— Start of Extracted records —

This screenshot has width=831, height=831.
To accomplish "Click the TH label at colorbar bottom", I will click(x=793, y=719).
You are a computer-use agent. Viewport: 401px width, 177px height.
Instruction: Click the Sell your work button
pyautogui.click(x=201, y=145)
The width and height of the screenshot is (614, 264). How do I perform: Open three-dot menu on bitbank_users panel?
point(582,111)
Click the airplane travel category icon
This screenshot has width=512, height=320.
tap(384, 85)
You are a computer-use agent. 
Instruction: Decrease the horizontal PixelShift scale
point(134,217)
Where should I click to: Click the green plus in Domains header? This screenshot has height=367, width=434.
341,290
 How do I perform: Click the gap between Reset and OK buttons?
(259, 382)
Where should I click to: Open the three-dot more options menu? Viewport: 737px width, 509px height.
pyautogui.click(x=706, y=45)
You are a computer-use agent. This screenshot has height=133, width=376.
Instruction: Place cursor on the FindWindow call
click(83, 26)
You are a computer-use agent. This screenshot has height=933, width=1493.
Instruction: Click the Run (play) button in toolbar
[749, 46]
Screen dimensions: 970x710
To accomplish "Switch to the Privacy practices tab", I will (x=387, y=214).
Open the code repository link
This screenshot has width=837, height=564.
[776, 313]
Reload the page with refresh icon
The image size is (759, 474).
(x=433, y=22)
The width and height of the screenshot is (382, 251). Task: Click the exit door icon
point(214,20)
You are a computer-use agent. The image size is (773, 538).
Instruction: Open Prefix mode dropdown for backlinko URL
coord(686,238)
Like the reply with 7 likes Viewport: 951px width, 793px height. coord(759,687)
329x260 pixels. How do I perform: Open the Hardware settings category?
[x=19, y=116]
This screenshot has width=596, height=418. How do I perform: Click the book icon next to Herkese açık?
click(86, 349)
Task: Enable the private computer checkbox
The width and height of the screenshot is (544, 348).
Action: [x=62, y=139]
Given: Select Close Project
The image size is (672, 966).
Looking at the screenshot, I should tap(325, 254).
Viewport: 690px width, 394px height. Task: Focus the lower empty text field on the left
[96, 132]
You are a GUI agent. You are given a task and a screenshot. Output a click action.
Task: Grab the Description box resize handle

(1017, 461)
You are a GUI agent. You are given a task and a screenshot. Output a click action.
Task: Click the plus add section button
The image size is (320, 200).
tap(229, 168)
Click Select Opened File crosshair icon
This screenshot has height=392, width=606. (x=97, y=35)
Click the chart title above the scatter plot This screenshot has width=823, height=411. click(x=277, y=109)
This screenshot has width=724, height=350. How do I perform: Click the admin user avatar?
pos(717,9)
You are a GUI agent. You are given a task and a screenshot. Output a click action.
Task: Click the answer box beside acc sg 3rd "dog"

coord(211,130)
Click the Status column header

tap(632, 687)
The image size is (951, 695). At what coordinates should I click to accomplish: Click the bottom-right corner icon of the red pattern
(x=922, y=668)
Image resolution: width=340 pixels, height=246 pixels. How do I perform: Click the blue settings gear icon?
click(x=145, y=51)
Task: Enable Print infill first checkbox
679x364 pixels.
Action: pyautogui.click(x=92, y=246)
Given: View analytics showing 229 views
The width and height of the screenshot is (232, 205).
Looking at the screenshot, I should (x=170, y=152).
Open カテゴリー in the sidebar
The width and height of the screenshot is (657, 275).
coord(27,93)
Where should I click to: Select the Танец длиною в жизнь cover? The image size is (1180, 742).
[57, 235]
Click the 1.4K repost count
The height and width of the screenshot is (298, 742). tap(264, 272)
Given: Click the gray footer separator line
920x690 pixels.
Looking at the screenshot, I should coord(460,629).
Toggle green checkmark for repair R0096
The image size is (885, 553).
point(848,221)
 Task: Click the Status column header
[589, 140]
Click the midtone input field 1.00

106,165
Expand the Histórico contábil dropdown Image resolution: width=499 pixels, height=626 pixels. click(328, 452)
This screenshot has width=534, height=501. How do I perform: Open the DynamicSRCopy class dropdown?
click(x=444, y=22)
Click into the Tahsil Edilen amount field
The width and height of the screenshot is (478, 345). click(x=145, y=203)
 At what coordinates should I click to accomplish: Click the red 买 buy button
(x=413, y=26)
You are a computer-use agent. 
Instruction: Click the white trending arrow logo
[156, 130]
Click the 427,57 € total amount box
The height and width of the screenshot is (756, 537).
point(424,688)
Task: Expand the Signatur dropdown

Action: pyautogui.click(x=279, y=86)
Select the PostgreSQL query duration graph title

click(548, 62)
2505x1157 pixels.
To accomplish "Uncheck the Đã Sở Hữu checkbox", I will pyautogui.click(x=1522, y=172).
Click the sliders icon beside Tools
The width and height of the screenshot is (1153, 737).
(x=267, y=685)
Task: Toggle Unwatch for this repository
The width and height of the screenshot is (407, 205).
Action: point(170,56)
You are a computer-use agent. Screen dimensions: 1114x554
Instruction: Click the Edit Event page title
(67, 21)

— End of Extracted records —

▶ _Exercise details_: Copy the stretch of records from the start through the line containing "click(83, 26)", requests included, shifting every coordinate in the answers by -125.

▶ _Exercise solution_:
This screenshot has width=831, height=831.
To accomplish "Click the TH label at colorbar bottom", I will click(x=668, y=594).
You are a computer-use agent. Viewport: 401px width, 177px height.
Instruction: Click the Sell your work button
pyautogui.click(x=76, y=20)
The width and height of the screenshot is (614, 264). How do I perform: Open three-dot menu on bitbank_users panel?
point(457,-14)
Click the airplane travel category icon
This screenshot has width=512, height=320.
tap(259, -40)
You are a computer-use agent. 
Instruction: Decrease the horizontal PixelShift scale
point(9,92)
Where should I click to: Click the green plus in Domains header? This screenshot has height=367, width=434.
216,165
 How do I perform: Click the gap between Reset and OK buttons?
(134, 257)
Where should I click to: Open the three-dot more options menu? Viewport: 737px width, 509px height.
pyautogui.click(x=581, y=-80)
You are a computer-use agent. This screenshot has height=133, width=376.
Instruction: Place cursor on the FindWindow call
click(-42, -99)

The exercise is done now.